Mi dava tranquillità: erano cotti al vapore, sapevo la quantità, sapevo le calorie, aprivo la scatoletta scolavo l’acqua ed era pronto. Ora non tocco quasi più il cibo in scatola, mi fa quasi schifo però in quei momenti la mia dispensa era fatta solo di lattine.
Passiamo al tuo podcast, “La parte bella”, come è nata l’idea?
Nasce dalla mia guarigione e dalla paura della stessa. Ci ho messo cinque anni a stare bene, la guarigione è un qualcosa che ho al tempo stesso inseguito e mantenuto un po' a distanza. Chi sono io senza la mia malattia? Cosa faccio io senza la mia malattia? Mi terrorizzava, non vedevo un'Alba senza la malattia. Con l’avvicinarsi della guarigione mi rendevo conto che la malattia non controllava più la mia vita, stavo bene, però mi spaventava. "Non so se voglio non avere più un disturbo alimentare. Non la voglio lasciare andare, questa malattia è la mia stampella". Finché ho capito di non aver bisogno della stampella. Con questo è arrivata la mia idea di dire "facciamo un podcast".

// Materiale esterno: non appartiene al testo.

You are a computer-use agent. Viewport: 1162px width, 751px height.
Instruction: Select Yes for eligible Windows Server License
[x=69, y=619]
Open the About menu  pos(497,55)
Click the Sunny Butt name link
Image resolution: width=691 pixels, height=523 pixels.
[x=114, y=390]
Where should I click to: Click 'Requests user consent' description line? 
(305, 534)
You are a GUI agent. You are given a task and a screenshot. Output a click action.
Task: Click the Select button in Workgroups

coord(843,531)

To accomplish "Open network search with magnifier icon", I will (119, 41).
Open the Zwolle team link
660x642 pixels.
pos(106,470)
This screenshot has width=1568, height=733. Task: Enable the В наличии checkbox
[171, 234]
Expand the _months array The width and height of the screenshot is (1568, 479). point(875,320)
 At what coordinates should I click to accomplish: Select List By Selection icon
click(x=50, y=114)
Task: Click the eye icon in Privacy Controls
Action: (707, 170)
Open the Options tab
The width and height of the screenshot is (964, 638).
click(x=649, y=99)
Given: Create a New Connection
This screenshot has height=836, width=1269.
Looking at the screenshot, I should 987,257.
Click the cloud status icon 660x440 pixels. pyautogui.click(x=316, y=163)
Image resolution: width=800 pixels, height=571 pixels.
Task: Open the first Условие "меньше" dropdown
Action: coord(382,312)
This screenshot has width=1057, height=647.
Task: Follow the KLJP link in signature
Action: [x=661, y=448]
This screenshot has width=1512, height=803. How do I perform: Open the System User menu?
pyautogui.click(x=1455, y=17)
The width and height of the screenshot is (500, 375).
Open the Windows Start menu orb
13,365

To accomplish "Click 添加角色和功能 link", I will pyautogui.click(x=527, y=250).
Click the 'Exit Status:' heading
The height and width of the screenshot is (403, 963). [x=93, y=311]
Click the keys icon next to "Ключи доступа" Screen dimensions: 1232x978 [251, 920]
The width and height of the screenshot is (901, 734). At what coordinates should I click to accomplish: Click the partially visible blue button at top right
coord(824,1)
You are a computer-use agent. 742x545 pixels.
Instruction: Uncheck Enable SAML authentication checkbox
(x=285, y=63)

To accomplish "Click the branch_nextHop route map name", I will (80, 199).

Cosa racconti nel tuo podcast?
Quello che c'è dopo la malattia. Raccontiamo "La parte bella dei disturbi alimentari", che è la guarigione. In questi anni si è iniziato a parlare dei disturbi elementari, ma effettivamente nessuno ti parla della guarigione, della parte bella, del dopo. Questo dopo io volevo scoprirlo.
Te l’aspettavi questa bella reazione che c’è stata?
No, assolutamente. Mi aspettavo che sarebbe potuto piacere, perché effettivamente era una cosa che mancava, un vuoto che andava ancora colmato. Abbiamo avuto molti ascolti, molti più di quelli che ci aspettavamo. Tanti messaggi di ringraziamento di gente che vede speranza nel podcast. Ed è poi la cosa più soddisfacente.
Hai ricevuto tante richieste da parte di ragazze che volevano raccontare la propria storia?
Questo è stato più complicato, pensavo "mi scriverà tantissima gente, ci sarà tantissima gente che vorrà raccontare". In realtà le persone fanno fatica a raccontare. Inizialmente volevo portare ogni tipo di disturbo, cosa che non siamo riusciti a fare perché certi disturbi non trovi nessuno che te li voglia raccontare. Nel mio podcast alla fine ci sono molti più episodi di anoressia che di altri disturbi.
Hai mai avuto paura di non riuscire a guarire?
Per tanti anni non pensavo che si potesse guarire dai disturbi alimentari, ero convinta che avrei avuto quel disturbo per sempre. Anche quando stavo meglio la malattia c’era comunque. Poi ho scoperto che non è affatto così, il podcast nasce anche per questo. Per dimostrare che sì, la tua testa ti può dire che sei destinata alla malattia per sempre, ma non è così. C’è altro e cazzo se ne vale la pena.
Com’è la vita dopo i disturbi alimentari?
Bellissima, la guarigione ti riporta a vivere. Io per anni non ho vissuto, proprio per questo non si deve mollare.